She gave me a little shake. ‘And you have given us a hundred times more than we ever gave you. And we’ve never forgotten for one moment that we have you even when we are at our most unbearable. Give Simon a chance to cool down and I expect he’ll even say sorry to you.’

‘I was scared, Sally. They were shooting at us.’

‘I know, darling.’

‘Zed was really great. Knew what to do and everything.’

‘He’s a nice boy.’

‘I like him.’

‘I think you more than like him.’

I sniffed, fumbling for a handkerchief. I had no idea what I felt about him—confused about the savant connection, doubtful that anyone could want me as much as he claimed, just learning to trust him a little.

‘Be careful, Sky. You are such a sensitive soul. A boy like that can crush you if you get too hung up on him.’

‘A boy like what?’ Why did everyone think they could put a label on Zed?

She sighed and steered me back to the car. ‘He’s good-looking, a little wild from what I hear. Few people stay long with their high school sweethearts—it’s part of the training for life.’

‘We’ve only had one date.’

‘Exactly. So don’t let your imagination go running off with you. Play it cool and you’ll keep him interested.’

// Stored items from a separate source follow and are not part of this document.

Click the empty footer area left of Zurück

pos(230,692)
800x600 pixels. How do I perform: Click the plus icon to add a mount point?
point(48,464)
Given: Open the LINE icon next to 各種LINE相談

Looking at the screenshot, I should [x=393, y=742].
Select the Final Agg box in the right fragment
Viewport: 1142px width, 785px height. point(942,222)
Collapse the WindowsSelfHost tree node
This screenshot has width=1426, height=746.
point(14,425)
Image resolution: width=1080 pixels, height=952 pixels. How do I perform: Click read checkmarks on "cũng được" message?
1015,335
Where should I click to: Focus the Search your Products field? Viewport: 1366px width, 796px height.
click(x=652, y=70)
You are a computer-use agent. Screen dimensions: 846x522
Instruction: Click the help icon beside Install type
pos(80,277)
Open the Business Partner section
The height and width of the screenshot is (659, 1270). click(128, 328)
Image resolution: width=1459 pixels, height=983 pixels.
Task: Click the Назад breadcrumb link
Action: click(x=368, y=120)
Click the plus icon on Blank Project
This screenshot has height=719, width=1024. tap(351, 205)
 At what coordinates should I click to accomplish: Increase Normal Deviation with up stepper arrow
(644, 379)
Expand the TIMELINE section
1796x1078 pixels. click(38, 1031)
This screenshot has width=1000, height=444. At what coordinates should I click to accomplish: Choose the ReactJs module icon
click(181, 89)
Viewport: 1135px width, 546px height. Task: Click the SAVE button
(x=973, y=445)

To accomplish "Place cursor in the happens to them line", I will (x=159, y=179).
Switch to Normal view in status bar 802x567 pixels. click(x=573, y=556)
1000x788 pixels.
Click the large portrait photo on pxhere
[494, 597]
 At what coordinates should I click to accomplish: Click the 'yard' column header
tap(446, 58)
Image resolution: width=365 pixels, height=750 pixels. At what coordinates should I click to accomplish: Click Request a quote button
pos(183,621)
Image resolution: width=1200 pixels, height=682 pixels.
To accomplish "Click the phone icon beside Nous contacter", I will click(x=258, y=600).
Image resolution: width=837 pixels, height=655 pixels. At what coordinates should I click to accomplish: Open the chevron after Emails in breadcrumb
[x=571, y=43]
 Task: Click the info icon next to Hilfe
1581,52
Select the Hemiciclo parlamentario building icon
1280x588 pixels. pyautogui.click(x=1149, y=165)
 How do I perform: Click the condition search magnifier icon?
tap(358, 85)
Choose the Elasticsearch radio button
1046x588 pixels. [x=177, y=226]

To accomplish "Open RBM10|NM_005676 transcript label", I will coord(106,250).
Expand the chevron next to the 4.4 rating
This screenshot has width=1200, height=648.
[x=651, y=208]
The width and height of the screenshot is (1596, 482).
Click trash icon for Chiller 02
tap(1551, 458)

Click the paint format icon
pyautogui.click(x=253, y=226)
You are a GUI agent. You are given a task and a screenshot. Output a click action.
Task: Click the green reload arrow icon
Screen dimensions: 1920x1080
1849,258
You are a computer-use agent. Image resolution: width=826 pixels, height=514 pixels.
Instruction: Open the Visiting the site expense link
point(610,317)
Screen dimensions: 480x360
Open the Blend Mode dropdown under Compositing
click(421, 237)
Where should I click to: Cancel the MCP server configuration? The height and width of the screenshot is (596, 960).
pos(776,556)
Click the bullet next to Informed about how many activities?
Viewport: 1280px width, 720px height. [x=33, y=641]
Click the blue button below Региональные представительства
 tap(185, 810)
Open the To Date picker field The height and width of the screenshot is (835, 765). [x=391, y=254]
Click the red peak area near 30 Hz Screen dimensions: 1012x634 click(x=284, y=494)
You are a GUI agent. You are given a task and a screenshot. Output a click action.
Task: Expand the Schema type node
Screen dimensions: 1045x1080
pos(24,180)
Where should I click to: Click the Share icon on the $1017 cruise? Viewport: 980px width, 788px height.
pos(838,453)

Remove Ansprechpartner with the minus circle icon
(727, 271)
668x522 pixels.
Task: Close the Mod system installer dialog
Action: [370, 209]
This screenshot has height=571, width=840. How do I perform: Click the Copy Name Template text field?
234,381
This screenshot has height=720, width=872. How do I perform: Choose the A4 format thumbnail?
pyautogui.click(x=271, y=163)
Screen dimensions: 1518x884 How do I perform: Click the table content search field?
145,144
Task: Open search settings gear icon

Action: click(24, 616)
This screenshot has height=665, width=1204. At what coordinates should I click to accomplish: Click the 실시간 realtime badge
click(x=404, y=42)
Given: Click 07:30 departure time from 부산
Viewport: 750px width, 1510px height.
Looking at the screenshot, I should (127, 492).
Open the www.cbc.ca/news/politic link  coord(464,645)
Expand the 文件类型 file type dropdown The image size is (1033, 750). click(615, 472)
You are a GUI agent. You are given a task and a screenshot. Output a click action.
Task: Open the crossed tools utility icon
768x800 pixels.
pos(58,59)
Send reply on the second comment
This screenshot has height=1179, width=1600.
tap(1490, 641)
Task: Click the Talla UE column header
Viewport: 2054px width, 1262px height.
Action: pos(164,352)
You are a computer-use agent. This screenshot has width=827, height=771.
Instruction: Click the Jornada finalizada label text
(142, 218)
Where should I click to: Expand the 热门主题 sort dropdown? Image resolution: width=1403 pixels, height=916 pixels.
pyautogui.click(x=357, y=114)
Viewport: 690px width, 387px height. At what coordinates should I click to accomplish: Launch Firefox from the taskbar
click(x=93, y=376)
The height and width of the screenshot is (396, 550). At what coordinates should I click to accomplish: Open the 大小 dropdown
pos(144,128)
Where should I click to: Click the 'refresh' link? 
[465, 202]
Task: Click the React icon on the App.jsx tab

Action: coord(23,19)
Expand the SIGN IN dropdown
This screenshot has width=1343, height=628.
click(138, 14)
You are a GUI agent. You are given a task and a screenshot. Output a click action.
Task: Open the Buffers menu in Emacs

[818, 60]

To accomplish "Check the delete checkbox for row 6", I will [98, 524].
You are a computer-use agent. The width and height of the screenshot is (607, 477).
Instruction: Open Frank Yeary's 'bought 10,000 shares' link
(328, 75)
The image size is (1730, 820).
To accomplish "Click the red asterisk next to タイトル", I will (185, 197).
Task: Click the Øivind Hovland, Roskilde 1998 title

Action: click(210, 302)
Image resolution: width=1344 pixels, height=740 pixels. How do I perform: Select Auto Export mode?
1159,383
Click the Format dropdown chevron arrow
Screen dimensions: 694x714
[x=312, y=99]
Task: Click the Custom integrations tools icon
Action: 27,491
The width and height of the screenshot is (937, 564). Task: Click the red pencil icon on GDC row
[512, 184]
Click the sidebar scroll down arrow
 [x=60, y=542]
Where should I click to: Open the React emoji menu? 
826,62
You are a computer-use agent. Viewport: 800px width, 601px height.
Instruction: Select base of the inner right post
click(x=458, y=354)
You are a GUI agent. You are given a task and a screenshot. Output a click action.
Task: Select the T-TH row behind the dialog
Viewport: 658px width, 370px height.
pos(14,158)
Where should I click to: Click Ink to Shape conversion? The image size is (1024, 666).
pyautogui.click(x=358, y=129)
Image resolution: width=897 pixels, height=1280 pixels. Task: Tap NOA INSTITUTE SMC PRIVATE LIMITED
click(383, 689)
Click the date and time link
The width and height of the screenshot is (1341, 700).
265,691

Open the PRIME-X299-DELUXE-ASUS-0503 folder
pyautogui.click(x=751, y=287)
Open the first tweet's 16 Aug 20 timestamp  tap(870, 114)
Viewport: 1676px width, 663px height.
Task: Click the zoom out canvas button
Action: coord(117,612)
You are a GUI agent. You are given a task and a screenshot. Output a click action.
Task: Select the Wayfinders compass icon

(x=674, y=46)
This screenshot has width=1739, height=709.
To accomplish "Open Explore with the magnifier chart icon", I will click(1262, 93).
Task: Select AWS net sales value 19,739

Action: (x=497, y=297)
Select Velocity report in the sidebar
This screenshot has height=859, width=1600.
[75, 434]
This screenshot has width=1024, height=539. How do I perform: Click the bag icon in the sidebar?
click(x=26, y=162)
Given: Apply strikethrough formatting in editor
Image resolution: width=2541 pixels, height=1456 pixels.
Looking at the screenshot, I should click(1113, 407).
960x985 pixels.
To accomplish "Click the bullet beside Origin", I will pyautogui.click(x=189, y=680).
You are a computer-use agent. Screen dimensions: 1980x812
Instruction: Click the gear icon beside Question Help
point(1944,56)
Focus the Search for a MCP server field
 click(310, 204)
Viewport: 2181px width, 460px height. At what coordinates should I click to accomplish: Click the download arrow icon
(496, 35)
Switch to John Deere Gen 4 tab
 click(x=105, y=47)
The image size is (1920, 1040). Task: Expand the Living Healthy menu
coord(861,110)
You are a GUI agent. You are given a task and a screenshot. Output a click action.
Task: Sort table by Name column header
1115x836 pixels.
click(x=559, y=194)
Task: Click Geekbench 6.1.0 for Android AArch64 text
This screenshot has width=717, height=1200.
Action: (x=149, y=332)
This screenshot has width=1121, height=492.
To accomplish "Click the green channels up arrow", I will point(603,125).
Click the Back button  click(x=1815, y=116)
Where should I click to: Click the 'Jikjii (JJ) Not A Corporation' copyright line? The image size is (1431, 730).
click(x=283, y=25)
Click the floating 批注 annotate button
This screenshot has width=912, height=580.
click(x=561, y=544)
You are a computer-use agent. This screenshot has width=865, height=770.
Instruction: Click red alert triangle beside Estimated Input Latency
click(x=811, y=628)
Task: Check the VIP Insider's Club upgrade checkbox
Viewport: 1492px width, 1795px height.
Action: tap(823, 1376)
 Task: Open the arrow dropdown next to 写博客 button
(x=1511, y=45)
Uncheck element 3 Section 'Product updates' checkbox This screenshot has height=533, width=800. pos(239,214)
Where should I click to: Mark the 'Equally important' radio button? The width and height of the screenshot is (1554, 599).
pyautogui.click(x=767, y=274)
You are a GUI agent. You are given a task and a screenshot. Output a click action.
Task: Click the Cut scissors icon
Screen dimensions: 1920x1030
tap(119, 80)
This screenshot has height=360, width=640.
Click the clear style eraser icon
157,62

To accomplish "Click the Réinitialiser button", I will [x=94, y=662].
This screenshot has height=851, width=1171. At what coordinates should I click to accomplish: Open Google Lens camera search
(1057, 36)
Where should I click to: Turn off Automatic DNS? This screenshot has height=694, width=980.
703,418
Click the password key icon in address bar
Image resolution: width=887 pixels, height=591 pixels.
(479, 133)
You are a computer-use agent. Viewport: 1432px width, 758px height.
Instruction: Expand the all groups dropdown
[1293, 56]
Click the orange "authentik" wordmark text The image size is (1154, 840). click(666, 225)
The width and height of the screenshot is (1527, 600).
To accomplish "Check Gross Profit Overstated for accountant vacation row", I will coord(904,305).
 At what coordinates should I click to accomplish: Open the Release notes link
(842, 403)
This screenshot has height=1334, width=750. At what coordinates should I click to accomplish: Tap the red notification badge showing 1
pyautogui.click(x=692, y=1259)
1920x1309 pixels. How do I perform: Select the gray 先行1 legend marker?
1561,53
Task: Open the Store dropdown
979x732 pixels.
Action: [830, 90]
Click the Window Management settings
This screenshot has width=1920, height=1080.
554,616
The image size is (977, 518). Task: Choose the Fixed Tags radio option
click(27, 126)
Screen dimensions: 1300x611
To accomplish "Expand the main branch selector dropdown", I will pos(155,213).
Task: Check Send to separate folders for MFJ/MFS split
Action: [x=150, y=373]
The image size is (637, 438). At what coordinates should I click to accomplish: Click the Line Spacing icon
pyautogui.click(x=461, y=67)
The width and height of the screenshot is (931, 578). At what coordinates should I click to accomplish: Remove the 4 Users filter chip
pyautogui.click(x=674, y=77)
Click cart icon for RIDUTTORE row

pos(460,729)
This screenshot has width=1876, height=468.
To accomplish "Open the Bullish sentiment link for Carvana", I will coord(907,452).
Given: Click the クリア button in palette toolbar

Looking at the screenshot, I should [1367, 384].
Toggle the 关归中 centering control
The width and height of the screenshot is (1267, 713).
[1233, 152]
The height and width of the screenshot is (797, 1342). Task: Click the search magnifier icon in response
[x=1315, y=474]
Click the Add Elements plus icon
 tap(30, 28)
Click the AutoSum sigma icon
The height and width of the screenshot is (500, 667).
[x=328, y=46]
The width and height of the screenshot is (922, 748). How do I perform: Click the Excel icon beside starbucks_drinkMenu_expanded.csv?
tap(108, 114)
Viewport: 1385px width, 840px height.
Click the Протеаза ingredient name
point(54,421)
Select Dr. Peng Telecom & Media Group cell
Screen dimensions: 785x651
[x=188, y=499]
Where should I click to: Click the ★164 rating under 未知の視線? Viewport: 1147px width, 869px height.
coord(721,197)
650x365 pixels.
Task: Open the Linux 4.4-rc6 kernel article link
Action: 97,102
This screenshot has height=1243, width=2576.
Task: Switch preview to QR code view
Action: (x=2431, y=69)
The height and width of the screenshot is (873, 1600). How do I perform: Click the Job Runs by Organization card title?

Him being interested wasn’t the problem—I was the one keeping it light. But this was so like my mum—to worry about the heart when bullets had been flying. ‘And this is, what, relationship advice according to Dr Sally Bright?’

‘Do we need to have
that
conversation again? I thought we discussed it when you were twelve,’ she teased.

‘No, no, thanks, I’ve got the facts.’

‘Then I trust you to apply them in practice.’

‘You trust me, but Simon doesn’t.’

She sighed. ‘No, he’s always felt really protective about you, maybe even more so because you were so hurt when we took you on. If he could lock you in a tower, dig ditches, plant a minefield and ring it all with razor wire, he’d do it.’

‘I suppose I’m lucky I’m only grounded.’

‘Yes, you are. I can probably beat him down to two weeks for you, but I think we can safely say you’re grounded.’

 

The third eldest Benedict brother, Victor, came calling after we’d gone to bed. I could hear Simon swearing as he fumbled for his dressing gown to throw over his T-shirt and shorts. Sally came to fetch me.

‘Not asleep yet?’

‘No. Wha’s up?’

‘The FBI are in the kitchen. They want a word with us.’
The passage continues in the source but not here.